**Requirement**
Transcribe all of the records below verbatim, line by line.

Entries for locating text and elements
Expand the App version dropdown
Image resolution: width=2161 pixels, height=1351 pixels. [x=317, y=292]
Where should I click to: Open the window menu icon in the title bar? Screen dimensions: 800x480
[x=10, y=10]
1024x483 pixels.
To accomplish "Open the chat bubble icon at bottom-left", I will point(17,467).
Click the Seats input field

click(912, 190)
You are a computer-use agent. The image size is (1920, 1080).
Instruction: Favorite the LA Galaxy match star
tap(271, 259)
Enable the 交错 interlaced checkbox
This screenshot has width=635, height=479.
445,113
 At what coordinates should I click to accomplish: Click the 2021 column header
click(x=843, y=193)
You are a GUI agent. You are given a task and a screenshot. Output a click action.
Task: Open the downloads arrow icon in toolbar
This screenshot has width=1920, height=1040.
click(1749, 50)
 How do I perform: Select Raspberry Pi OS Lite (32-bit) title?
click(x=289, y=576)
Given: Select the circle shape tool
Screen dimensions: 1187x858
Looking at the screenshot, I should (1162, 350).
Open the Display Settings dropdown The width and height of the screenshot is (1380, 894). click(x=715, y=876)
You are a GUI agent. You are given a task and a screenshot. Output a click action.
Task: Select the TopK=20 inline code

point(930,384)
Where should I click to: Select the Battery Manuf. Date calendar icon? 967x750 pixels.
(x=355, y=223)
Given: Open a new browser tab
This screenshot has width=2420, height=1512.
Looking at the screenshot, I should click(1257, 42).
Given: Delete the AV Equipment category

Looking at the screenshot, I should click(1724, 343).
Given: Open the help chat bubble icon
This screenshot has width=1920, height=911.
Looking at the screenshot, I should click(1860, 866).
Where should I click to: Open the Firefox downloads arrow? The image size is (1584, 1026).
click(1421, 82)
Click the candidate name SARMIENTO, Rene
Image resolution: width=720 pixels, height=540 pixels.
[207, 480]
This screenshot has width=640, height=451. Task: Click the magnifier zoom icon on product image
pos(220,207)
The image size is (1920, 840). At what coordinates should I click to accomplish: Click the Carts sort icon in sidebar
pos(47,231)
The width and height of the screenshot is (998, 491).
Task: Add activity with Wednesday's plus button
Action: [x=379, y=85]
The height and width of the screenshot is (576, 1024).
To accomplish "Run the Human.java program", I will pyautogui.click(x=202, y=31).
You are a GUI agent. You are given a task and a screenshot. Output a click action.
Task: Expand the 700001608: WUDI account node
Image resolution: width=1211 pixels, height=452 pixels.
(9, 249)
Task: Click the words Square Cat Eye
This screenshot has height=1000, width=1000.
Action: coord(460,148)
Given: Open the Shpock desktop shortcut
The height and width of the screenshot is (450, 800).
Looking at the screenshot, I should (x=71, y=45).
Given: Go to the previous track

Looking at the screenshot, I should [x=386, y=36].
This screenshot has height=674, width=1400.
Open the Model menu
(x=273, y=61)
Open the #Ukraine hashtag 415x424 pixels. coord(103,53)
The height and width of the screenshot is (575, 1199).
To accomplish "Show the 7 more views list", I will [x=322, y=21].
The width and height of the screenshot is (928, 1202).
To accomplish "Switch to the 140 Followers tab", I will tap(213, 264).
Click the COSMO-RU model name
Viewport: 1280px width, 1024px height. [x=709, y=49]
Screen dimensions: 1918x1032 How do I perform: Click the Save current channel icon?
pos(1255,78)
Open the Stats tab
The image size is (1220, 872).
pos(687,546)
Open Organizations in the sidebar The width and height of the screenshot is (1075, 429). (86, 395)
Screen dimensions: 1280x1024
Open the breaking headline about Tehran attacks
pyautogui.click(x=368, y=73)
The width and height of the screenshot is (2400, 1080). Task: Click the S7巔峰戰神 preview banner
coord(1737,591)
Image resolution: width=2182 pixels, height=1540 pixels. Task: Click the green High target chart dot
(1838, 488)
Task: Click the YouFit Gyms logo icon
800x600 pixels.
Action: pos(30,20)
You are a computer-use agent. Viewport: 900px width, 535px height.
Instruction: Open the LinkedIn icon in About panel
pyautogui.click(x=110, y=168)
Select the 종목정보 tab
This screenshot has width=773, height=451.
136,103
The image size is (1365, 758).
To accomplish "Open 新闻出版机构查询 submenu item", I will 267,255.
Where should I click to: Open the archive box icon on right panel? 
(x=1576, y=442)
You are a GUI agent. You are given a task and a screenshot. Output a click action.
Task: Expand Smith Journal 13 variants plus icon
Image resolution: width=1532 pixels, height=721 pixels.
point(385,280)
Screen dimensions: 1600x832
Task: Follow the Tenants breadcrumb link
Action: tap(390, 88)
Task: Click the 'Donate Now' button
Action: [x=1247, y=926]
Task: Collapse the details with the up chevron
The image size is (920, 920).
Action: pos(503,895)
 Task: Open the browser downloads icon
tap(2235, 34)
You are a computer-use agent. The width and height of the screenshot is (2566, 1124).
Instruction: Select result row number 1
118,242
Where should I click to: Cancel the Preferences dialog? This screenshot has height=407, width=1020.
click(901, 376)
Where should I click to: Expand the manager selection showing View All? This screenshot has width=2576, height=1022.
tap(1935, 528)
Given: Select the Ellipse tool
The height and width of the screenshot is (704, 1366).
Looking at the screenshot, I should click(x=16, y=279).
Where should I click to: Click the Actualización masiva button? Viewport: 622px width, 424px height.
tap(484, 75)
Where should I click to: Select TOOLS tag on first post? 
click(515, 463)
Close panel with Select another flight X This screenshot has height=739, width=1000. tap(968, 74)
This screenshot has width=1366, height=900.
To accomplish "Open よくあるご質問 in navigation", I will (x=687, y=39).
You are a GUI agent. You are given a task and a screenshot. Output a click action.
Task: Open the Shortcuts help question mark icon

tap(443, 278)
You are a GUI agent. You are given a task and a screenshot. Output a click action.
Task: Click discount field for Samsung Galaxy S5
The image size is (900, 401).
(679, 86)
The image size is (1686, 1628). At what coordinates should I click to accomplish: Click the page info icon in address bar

**Exercise answer**
Expand the App version dropdown
Image resolution: width=2161 pixels, height=1351 pixels. [x=317, y=292]
Where should I click to: Open the window menu icon in the title bar? Screen dimensions: 800x480
[x=10, y=10]
1024x483 pixels.
To accomplish "Open the chat bubble icon at bottom-left", I will point(17,467).
Click the Seats input field

click(912, 190)
You are a computer-use agent. The image size is (1920, 1080).
Instruction: Favorite the LA Galaxy match star
tap(271, 259)
Enable the 交错 interlaced checkbox
This screenshot has width=635, height=479.
445,113
 At what coordinates should I click to accomplish: Click the 2021 column header
click(x=843, y=193)
You are a GUI agent. You are given a task and a screenshot. Output a click action.
Task: Open the downloads arrow icon in toolbar
This screenshot has width=1920, height=1040.
click(1749, 50)
 How do I perform: Select Raspberry Pi OS Lite (32-bit) title?
click(x=289, y=576)
Given: Select the circle shape tool
Screen dimensions: 1187x858
Looking at the screenshot, I should (1162, 350).
Open the Display Settings dropdown The width and height of the screenshot is (1380, 894). click(x=715, y=876)
You are a GUI agent. You are given a task and a screenshot. Output a click action.
Task: Select the TopK=20 inline code

point(930,384)
Where should I click to: Select the Battery Manuf. Date calendar icon? 967x750 pixels.
(x=355, y=223)
Given: Open a new browser tab
This screenshot has width=2420, height=1512.
Looking at the screenshot, I should click(1257, 42).
Given: Delete the AV Equipment category

Looking at the screenshot, I should click(1724, 343).
Given: Open the help chat bubble icon
This screenshot has width=1920, height=911.
Looking at the screenshot, I should click(1860, 866).
Where should I click to: Open the Firefox downloads arrow? The image size is (1584, 1026).
click(1421, 82)
Click the candidate name SARMIENTO, Rene
Image resolution: width=720 pixels, height=540 pixels.
[207, 480]
This screenshot has width=640, height=451. Task: Click the magnifier zoom icon on product image
pos(220,207)
The image size is (1920, 840). At what coordinates should I click to accomplish: Click the Carts sort icon in sidebar
pos(47,231)
The width and height of the screenshot is (998, 491).
Task: Add activity with Wednesday's plus button
Action: [x=379, y=85]
The height and width of the screenshot is (576, 1024).
To accomplish "Run the Human.java program", I will pyautogui.click(x=202, y=31).
You are a GUI agent. You are given a task and a screenshot. Output a click action.
Task: Expand the 700001608: WUDI account node
Image resolution: width=1211 pixels, height=452 pixels.
(9, 249)
Task: Click the words Square Cat Eye
This screenshot has height=1000, width=1000.
Action: coord(460,148)
Given: Open the Shpock desktop shortcut
The height and width of the screenshot is (450, 800).
Looking at the screenshot, I should (x=71, y=45).
Given: Go to the previous track

Looking at the screenshot, I should [x=386, y=36].
This screenshot has height=674, width=1400.
Open the Model menu
(x=273, y=61)
Open the #Ukraine hashtag 415x424 pixels. coord(103,53)
The height and width of the screenshot is (575, 1199).
To accomplish "Show the 7 more views list", I will [x=322, y=21].
The width and height of the screenshot is (928, 1202).
To accomplish "Switch to the 140 Followers tab", I will tap(213, 264).
Click the COSMO-RU model name
Viewport: 1280px width, 1024px height. [x=709, y=49]
Screen dimensions: 1918x1032 How do I perform: Click the Save current channel icon?
pos(1255,78)
Open the Stats tab
The image size is (1220, 872).
pos(687,546)
Open Organizations in the sidebar The width and height of the screenshot is (1075, 429). (86, 395)
Screen dimensions: 1280x1024
Open the breaking headline about Tehran attacks
pyautogui.click(x=368, y=73)
The width and height of the screenshot is (2400, 1080). Task: Click the S7巔峰戰神 preview banner
coord(1737,591)
Image resolution: width=2182 pixels, height=1540 pixels. Task: Click the green High target chart dot
(1838, 488)
Task: Click the YouFit Gyms logo icon
800x600 pixels.
Action: pos(30,20)
You are a computer-use agent. Viewport: 900px width, 535px height.
Instruction: Open the LinkedIn icon in About panel
pyautogui.click(x=110, y=168)
Select the 종목정보 tab
This screenshot has width=773, height=451.
136,103
The image size is (1365, 758).
To accomplish "Open 新闻出版机构查询 submenu item", I will 267,255.
Where should I click to: Open the archive box icon on right panel? 
(x=1576, y=442)
You are a GUI agent. You are given a task and a screenshot. Output a click action.
Task: Expand Smith Journal 13 variants plus icon
Image resolution: width=1532 pixels, height=721 pixels.
point(385,280)
Screen dimensions: 1600x832
Task: Follow the Tenants breadcrumb link
Action: tap(390, 88)
Task: Click the 'Donate Now' button
Action: [x=1247, y=926]
Task: Collapse the details with the up chevron
The image size is (920, 920).
Action: pos(503,895)
 Task: Open the browser downloads icon
tap(2235, 34)
You are a computer-use agent. The width and height of the screenshot is (2566, 1124).
Instruction: Select result row number 1
118,242
Where should I click to: Cancel the Preferences dialog? This screenshot has height=407, width=1020.
click(901, 376)
Where should I click to: Expand the manager selection showing View All? This screenshot has width=2576, height=1022.
tap(1935, 528)
Given: Select the Ellipse tool
The height and width of the screenshot is (704, 1366).
Looking at the screenshot, I should click(x=16, y=279).
Where should I click to: Click the Actualización masiva button? Viewport: 622px width, 424px height.
tap(484, 75)
Where should I click to: Select TOOLS tag on first post? 
click(515, 463)
Close panel with Select another flight X This screenshot has height=739, width=1000. tap(968, 74)
This screenshot has width=1366, height=900.
To accomplish "Open よくあるご質問 in navigation", I will (x=687, y=39).
You are a GUI agent. You are given a task and a screenshot. Output a click action.
Task: Open the Shortcuts help question mark icon

tap(443, 278)
You are a GUI agent. You are given a task and a screenshot. Output a click action.
Task: Click discount field for Samsung Galaxy S5
The image size is (900, 401).
(679, 86)
The image size is (1686, 1628). At what coordinates should I click to accomplish: Click the page info icon in address bar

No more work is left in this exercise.